SEN. CHUCK SCHUMER, (D) MINORITY LEADER: I'm from Brooklyn. We speak in strong language. I shouldn't have used the words I did, but in no way was I making a threat. I never, never would do such a thing and leader McConnell knows that.

(END VIDEO CLIP)

KING: Back to that story in a few moments, but we begin with today's big breaking 2020 news. Senator Elizabeth Warren is dropping out. Warren was in the top tier as recently as the fall, with a ground game then envied by her rivals. But her decision today to abandon the 2020 contest completes the dramatic downward turn. 18 states have weighed in so far, and Warren has just 37 delegates and no wins, placing third in her home state of Massachusetts just this past Tuesday.

Warren quitting cements the new campaign trail reality, the Democratic Race now a two-person battle between Joe Biden and Bernie Sanders. The questions now who, if anyone, will Warren endorse? CNN's MJ Lee is live outside Warren's home in Cambridge, Massachusetts. MJ, take us inside this decision and what we know.

MJ LEE, CNN POLITICAL CORRESPONDENT: Well, this was new, certainly, John, that was widely expected for the past few days, really since Super Tuesday when she so underperformed expectations.

Elizabeth Warren told her team officially within the last hour on a conference call that she is, in fact, suspending her campaign, and according to our source that was on the call, she thanked her staffers and said she wanted them not to focus on the disappointment of the news but to focus on the fact that they have accomplished something and that they will have a lasting impact.

Now, the huge question, of course, is whether Elizabeth Warren will make an endorsement of some kind, whether that is today or in the coming days. What we do know is that on that staff call, Elizabeth Warren did not have any news to share in terms of an endorsement.

So, again, we know she didn't have anything to say to her campaign staffers about whether she was going to make an endorsement, but she will be holding a press conference any minute now outside her home in Cambridge, Massachusetts.

So we'll see if she has any additional information to share about her thinking as we go forward. We do know that yesterday Senator Warren spoke yesterday with both Bernie Sanders and Joe Biden.

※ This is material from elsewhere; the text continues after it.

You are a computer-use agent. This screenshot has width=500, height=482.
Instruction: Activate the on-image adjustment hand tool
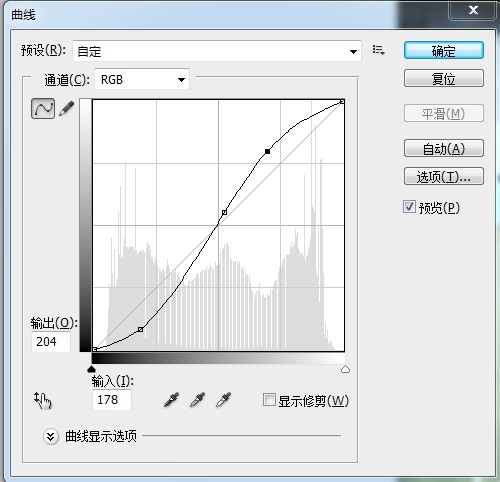(43, 400)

So again, a huge question now is whether Elizabeth Warren will make an endorsement. We will keep you posted on any news coming out of this press conference, John.

KING: Come back whenever news warns MJ and we'll go there live on Senator Warren comes out to explain her decision, hopefully take some questions a bit later today. MJ thank you.

Warren's exit comes amid a Joe Biden show of force. He won 10 of 14 states this past Tuesday and he has racked up more than 20 prominent endorsements since. Follow the primary calendar as you tally these endorsements.

Arising African-American Congresswoman from Florida, a next-governor Democratic Senator from Arizona now and this big get Michigan is the biggest delegate prize next Tuesday March 10th and its Democratic Governor joined team Biden just this morning.

(BEGIN VIDEO CLIP) GOV. GRETCHEN WHITMER, (D-MI): I'm going to be voting for Joe Biden. When the chips were down, it was the Obama-Biden Administration that stepped up and helped out the auto industry, and that was a great thing for our economy as a nation, but it was personal to us here in Michigan.

(END VIDEO CLIP)

KING: With me in studio to share their reporting and their insights CNN's Athena Jones Philip Bump with "The Washington Post" Alex Burns with "The New York Times" and Maggie Haberman, also with the "Times."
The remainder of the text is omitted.